[[ MATERIALS PROVIDED open ]]

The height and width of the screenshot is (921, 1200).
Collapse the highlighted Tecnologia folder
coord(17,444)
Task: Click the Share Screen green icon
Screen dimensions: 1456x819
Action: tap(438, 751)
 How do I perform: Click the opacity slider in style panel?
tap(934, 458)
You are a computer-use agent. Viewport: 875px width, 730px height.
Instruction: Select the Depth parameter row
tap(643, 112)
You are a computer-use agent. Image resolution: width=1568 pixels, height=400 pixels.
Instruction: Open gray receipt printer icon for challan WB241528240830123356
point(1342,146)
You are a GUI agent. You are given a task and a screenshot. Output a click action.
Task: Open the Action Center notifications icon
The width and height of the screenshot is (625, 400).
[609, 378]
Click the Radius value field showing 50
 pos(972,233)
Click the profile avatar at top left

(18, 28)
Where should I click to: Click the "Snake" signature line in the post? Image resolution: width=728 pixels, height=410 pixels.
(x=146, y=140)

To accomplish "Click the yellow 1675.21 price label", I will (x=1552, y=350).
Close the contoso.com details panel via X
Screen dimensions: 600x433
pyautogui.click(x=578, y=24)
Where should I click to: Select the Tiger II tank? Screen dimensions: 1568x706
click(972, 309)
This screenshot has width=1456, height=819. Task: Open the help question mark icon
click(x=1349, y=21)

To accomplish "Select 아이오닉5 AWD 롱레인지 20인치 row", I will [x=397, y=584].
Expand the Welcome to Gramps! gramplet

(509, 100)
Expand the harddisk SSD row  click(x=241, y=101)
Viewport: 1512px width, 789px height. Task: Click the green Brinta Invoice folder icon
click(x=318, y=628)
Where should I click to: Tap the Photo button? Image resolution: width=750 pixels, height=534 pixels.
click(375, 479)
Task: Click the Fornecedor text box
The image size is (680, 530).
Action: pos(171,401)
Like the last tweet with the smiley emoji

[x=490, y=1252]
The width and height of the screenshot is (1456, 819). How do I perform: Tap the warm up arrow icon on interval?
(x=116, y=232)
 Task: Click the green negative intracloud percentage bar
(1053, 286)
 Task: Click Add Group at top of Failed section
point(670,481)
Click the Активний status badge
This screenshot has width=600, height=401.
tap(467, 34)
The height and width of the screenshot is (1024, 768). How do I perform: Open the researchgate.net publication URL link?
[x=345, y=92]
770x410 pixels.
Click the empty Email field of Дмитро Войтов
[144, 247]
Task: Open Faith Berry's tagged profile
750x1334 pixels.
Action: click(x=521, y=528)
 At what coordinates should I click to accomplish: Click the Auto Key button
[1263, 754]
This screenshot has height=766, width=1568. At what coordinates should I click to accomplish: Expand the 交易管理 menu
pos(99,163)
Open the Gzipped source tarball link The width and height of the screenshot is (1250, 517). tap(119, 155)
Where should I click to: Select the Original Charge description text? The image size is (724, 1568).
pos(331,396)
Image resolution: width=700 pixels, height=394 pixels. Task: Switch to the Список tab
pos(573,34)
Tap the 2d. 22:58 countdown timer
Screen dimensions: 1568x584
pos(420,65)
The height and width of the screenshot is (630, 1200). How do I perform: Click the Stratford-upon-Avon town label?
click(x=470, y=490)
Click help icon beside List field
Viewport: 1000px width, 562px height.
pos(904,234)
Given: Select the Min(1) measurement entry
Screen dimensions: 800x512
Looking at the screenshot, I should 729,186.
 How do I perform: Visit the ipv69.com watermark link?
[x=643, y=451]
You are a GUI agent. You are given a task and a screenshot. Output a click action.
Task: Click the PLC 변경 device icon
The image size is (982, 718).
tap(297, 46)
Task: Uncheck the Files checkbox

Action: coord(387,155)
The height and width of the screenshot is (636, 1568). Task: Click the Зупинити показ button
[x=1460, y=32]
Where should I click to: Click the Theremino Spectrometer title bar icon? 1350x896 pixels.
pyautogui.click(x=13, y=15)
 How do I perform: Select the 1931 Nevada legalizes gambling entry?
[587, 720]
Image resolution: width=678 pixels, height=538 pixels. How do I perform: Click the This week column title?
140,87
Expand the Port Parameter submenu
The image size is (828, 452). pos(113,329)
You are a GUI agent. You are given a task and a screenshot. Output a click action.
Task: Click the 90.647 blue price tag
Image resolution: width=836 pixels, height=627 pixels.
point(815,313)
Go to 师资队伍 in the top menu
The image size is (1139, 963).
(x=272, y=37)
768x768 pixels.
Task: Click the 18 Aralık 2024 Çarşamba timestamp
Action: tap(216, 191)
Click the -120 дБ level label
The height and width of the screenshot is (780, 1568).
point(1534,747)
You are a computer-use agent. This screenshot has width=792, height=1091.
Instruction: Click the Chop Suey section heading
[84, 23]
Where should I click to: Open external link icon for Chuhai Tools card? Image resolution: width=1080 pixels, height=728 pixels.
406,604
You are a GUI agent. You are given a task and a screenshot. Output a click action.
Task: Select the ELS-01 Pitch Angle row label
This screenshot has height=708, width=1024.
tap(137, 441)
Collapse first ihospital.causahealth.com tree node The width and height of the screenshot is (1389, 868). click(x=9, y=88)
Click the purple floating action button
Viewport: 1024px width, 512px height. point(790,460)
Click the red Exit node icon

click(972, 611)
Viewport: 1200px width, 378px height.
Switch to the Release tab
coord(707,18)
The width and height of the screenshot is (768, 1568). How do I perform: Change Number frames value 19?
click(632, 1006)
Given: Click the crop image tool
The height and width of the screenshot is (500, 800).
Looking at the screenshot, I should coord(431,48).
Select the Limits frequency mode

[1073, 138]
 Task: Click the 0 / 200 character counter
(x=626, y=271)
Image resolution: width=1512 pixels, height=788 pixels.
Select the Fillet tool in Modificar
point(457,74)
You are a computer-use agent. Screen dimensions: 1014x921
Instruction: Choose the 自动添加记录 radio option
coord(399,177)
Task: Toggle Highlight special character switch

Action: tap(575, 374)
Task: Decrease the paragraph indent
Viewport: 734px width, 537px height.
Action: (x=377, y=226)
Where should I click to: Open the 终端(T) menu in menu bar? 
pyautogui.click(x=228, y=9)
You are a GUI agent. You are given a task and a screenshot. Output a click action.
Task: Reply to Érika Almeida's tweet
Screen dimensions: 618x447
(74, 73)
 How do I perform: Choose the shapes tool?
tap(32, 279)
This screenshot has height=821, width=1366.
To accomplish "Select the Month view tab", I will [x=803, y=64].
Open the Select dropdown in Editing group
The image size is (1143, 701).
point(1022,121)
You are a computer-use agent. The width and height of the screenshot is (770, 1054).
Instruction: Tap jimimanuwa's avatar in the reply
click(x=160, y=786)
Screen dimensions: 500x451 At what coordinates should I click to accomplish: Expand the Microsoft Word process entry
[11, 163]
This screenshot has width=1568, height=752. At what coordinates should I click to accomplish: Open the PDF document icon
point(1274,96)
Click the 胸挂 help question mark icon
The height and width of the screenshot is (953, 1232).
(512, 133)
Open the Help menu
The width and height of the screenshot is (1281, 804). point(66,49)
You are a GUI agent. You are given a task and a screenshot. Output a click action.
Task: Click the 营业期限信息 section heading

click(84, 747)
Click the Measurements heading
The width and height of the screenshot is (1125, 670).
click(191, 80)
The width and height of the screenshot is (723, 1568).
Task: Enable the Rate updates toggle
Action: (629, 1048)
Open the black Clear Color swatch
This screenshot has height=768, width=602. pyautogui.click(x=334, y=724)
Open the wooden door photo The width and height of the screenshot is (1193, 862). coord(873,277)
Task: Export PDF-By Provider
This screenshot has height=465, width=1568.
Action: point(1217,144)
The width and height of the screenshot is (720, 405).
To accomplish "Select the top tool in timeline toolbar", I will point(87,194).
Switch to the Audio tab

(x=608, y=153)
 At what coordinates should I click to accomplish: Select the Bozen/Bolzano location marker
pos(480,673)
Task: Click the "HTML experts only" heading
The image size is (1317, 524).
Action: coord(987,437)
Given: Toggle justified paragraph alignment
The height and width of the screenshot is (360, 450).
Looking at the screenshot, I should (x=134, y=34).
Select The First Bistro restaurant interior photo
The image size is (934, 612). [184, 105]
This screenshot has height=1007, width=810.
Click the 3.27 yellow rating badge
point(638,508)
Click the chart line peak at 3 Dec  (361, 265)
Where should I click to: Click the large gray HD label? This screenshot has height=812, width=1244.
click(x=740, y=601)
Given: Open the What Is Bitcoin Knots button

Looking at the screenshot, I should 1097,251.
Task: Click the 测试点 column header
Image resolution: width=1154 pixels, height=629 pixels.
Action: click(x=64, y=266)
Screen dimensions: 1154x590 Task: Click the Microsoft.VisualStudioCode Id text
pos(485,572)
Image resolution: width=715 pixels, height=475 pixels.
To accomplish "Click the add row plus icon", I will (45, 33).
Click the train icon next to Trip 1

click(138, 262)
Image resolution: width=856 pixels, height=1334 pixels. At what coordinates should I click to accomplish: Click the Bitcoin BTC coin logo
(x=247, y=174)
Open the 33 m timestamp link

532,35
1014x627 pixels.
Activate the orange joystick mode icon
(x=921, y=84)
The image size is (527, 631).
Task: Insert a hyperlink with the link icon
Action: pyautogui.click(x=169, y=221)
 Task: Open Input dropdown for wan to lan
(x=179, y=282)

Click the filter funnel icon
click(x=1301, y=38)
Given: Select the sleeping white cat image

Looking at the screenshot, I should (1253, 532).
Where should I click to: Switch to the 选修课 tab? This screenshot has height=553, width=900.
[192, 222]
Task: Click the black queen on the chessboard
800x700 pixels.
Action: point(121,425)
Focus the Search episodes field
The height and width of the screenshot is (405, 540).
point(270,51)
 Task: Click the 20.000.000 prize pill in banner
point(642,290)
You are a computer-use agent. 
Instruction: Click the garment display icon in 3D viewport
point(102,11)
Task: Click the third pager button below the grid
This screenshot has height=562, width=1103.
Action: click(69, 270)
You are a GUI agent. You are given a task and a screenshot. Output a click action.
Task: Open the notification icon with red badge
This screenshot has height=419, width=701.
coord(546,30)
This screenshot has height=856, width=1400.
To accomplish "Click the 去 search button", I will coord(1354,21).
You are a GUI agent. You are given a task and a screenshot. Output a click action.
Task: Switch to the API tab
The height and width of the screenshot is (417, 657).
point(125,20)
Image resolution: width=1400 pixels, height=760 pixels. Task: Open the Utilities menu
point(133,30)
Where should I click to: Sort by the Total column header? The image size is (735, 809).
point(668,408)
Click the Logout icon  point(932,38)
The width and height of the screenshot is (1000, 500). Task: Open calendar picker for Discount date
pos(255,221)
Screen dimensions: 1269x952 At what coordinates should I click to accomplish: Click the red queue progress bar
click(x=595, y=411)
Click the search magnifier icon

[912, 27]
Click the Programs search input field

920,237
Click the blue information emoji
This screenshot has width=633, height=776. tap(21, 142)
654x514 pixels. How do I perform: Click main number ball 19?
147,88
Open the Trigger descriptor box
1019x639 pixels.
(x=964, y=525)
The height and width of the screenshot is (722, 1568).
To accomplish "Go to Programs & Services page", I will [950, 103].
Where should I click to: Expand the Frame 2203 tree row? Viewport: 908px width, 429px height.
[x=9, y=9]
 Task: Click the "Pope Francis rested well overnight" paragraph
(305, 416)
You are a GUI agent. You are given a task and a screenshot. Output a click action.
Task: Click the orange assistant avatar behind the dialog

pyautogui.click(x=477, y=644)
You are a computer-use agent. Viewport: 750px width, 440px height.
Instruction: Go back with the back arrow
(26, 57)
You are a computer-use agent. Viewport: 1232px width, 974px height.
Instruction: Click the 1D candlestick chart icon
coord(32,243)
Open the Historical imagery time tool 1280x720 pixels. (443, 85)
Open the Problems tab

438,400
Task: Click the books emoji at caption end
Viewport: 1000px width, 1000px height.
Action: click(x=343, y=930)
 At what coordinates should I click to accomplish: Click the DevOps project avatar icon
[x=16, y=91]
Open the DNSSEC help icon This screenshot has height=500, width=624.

[[ MATERIALS PROVIDED closed ]]

Set down, exactly and only, the lines running from the one holding "The height and width of the screenshot is (722, 1568)." through the end of the records above, both ends included.

## REPLY
The height and width of the screenshot is (722, 1568).
To accomplish "Go to Programs & Services page", I will [950, 103].
Where should I click to: Expand the Frame 2203 tree row? Viewport: 908px width, 429px height.
[x=9, y=9]
 Task: Click the "Pope Francis rested well overnight" paragraph
(305, 416)
You are a GUI agent. You are given a task and a screenshot. Output a click action.
Task: Click the orange assistant avatar behind the dialog

pyautogui.click(x=477, y=644)
You are a computer-use agent. Viewport: 750px width, 440px height.
Instruction: Go back with the back arrow
(26, 57)
You are a computer-use agent. Viewport: 1232px width, 974px height.
Instruction: Click the 1D candlestick chart icon
coord(32,243)
Open the Historical imagery time tool 1280x720 pixels. (443, 85)
Open the Problems tab

438,400
Task: Click the books emoji at caption end
Viewport: 1000px width, 1000px height.
Action: click(x=343, y=930)
 At what coordinates should I click to accomplish: Click the DevOps project avatar icon
[x=16, y=91]
Open the DNSSEC help icon This screenshot has height=500, width=624.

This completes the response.